The Canadian Union of Public Employees has called Ontario’s initial contract offer, which it made public, insulting.
The government has offered raises of two per cent a year for workers making less than $40,000 and 1.25 per cent for all other workers, while CUPE is looking for annual increases of 11.7 per cent.
Education Minister Stephen Lecce has criticized CUPE for planning strike votes since before the first offer was even tabled.
The province’s five major education unions are all in the midst of bargaining new contracts with the government.
CUPE’s 55,000 education worker members are set to vote between today and Oct. 2 on whether to strike.
Laura Walton, the president of CUPE’s Ontario School Board Council of Unions, says the lack of progress over the last two days of bargaining “firmed up” why the strike vote is necessary.

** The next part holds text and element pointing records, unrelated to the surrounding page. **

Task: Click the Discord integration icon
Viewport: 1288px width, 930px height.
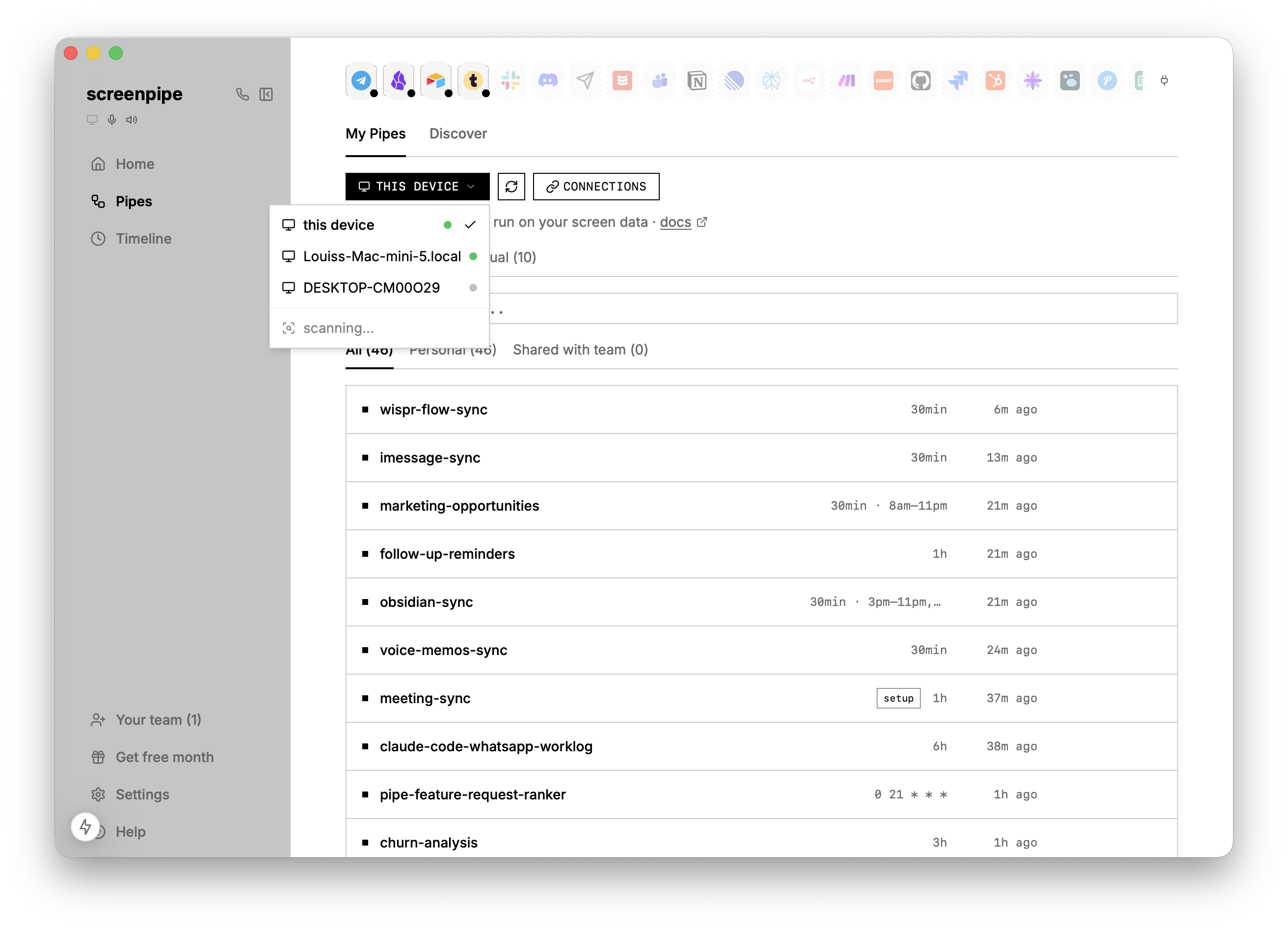Action: click(x=547, y=80)
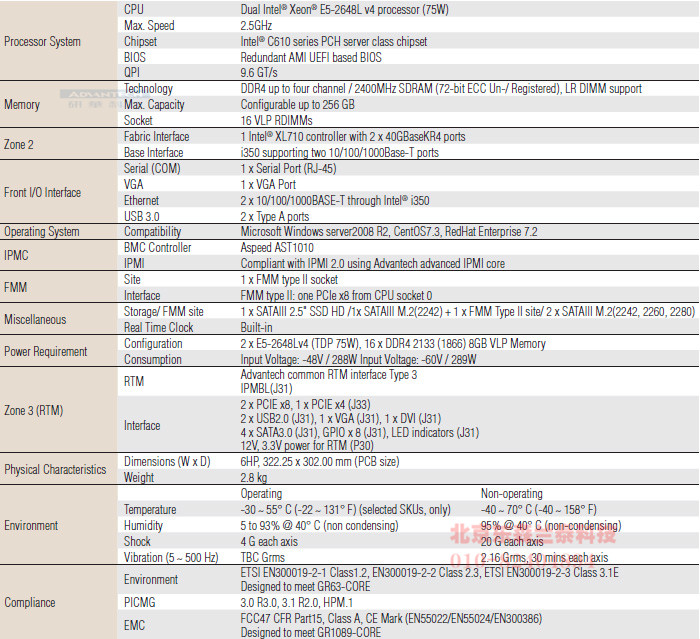Select the Real Time Clock label
The image size is (700, 639).
coord(158,327)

“Starting (today), 55,000 front-line education workers will have a chance to give their bargaining committee a strike mandate to make the Ford government and school board trustees take us seriously,” she said.
The government has said it wants to tackle the bigger issues at a later date, such as salary, job security, sick leave and benefits, Walton said. But even attempts at discussions on simpler issues – such as bereavement leave and creating a replacement pool of workers to fill in when others are away – have not been fruitful, she said.
Walton has previously said that holding a strike vote doesn’t necessarily mean workers will withdraw services, but said in an interview this week that what people should worry about is the state of schools right now. She said there are not enough educational assistants to provide adequate support and not enough custodians to clean schools regularly.
“Our goal is that we are going to continue to fight for the services that our students need, and we’re going to continue to fight to make sure that the staff can afford to give those services to the students,” she said.
“Right now we’re seeing a government that just continues to disrespect the workers.”
Lecce said in a statement that education unions are clearly “charging ahead” toward a strike.
“It’s never been more clear that CUPE will strike if its demand for a nearly 50 per cent hike in compensation is not delivered,” he wrote, referring to what the minister says would be the total of salary and various other compensation-related proposals.
“Instead of continuing their march toward strike and disruption, all unions should promise parents that they will stay at the table and keep kids in classrooms. Strikes by education unions every three years hurt kids and their working parents by repeatedly setting them back.”
The government has noted that CUPE is also asking for five additional paid days before the start of the school year, 30 minutes of paid preparation time each day, and increasing overtime pay from a multiplier of 1.5 to 2.
Walton has said the government’s offer amounts to an extra $800 a year for the average worker making $39,000.
CUPE and other unions have said they are pressing for increases to both compensate for their last contracts being subject to a legislative cap of one per cent a year – known as Bill 124 – and to address inflation, which is running just under seven per cent.
CUPE has several more bargaining dates with the government scheduled in October, but no more before the strike vote concludes.